**To do:**
Of the entries below, return exactly those lines that fall between the one containing "Image resolution: width=1655, height=2212." and the one containing "Порядок и условия", the two end lines included.

**Records for this task:**
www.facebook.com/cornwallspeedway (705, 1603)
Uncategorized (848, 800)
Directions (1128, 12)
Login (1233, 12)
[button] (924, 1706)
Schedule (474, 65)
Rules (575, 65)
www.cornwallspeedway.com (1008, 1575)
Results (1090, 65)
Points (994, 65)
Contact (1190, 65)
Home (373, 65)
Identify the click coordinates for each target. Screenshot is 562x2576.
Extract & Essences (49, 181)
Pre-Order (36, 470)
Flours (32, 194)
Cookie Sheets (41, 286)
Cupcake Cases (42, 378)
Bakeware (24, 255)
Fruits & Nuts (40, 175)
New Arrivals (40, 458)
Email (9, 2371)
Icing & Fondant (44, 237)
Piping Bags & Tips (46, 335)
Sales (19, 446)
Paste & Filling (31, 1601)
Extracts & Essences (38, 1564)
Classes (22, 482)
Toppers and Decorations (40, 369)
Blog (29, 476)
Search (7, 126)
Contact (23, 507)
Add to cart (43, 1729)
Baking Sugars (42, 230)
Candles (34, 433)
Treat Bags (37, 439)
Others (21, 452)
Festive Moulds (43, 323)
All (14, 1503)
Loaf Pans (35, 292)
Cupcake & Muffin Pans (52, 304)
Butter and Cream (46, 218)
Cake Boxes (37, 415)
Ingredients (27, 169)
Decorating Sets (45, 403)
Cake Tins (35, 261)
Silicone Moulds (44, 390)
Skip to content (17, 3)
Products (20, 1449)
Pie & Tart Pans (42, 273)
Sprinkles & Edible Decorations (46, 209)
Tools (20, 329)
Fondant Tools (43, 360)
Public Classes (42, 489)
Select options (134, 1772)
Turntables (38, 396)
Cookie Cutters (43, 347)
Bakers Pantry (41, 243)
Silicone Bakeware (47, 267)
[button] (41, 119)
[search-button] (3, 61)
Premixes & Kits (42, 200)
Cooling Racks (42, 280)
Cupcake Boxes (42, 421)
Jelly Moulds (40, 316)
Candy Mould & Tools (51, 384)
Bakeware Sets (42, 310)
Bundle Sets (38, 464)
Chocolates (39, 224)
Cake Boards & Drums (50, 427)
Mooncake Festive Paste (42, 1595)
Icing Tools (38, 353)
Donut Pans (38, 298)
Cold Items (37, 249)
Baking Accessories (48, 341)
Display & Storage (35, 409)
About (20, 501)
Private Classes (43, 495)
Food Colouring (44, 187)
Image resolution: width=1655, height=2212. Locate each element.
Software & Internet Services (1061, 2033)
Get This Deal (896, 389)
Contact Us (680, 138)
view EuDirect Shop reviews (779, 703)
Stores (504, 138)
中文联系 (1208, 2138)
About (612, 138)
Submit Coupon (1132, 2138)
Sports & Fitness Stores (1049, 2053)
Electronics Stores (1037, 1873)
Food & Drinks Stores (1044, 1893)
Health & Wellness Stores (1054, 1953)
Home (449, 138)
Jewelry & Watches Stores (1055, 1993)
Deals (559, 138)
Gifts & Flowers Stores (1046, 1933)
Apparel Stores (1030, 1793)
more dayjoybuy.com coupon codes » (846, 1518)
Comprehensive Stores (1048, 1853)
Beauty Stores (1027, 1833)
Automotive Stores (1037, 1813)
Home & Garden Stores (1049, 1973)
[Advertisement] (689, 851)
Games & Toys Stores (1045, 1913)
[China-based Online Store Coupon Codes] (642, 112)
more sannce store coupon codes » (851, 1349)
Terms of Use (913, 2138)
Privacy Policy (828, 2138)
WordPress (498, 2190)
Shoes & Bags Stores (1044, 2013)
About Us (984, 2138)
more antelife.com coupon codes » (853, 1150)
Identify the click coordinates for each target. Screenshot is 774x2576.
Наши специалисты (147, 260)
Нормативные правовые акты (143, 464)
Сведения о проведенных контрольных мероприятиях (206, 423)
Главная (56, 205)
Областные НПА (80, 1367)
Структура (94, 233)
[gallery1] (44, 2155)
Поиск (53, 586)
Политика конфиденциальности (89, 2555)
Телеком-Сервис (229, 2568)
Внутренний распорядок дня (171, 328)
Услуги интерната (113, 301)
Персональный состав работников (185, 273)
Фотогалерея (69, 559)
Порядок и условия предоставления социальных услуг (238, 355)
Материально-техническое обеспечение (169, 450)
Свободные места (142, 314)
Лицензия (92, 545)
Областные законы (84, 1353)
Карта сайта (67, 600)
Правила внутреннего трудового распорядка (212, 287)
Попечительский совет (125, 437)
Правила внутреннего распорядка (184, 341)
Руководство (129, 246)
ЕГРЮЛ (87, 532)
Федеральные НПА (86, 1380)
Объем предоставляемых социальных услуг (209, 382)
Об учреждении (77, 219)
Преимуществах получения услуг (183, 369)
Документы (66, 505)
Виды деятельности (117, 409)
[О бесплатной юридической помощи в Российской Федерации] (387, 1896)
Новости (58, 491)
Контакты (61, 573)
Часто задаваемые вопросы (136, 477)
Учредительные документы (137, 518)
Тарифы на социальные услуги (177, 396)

**Exercise response:**
Image resolution: width=1655, height=2212. Locate each element.
Software & Internet Services (1061, 2033)
Get This Deal (896, 389)
Contact Us (680, 138)
view EuDirect Shop reviews (779, 703)
Stores (504, 138)
中文联系 (1208, 2138)
About (612, 138)
Submit Coupon (1132, 2138)
Sports & Fitness Stores (1049, 2053)
Electronics Stores (1037, 1873)
Food & Drinks Stores (1044, 1893)
Health & Wellness Stores (1054, 1953)
Home (449, 138)
Jewelry & Watches Stores (1055, 1993)
Deals (559, 138)
Gifts & Flowers Stores (1046, 1933)
Apparel Stores (1030, 1793)
more dayjoybuy.com coupon codes » (846, 1518)
Comprehensive Stores (1048, 1853)
Beauty Stores (1027, 1833)
Automotive Stores (1037, 1813)
Home & Garden Stores (1049, 1973)
[Advertisement] (689, 851)
Games & Toys Stores (1045, 1913)
[China-based Online Store Coupon Codes] (642, 112)
more sannce store coupon codes » (851, 1349)
Terms of Use (913, 2138)
Privacy Policy (828, 2138)
WordPress (498, 2190)
Shoes & Bags Stores (1044, 2013)
About Us (984, 2138)
more antelife.com coupon codes » (853, 1150)
Identify the click coordinates for each target. Screenshot is 774x2576.
Наши специалисты (147, 260)
Нормативные правовые акты (143, 464)
Сведения о проведенных контрольных мероприятиях (206, 423)
Главная (56, 205)
Областные НПА (80, 1367)
Структура (94, 233)
[gallery1] (44, 2155)
Поиск (53, 586)
Политика конфиденциальности (89, 2555)
Телеком-Сервис (229, 2568)
Внутренний распорядок дня (171, 328)
Услуги интерната (113, 301)
Персональный состав работников (185, 273)
Фотогалерея (69, 559)
Порядок и условия предоставления социальных услуг (238, 355)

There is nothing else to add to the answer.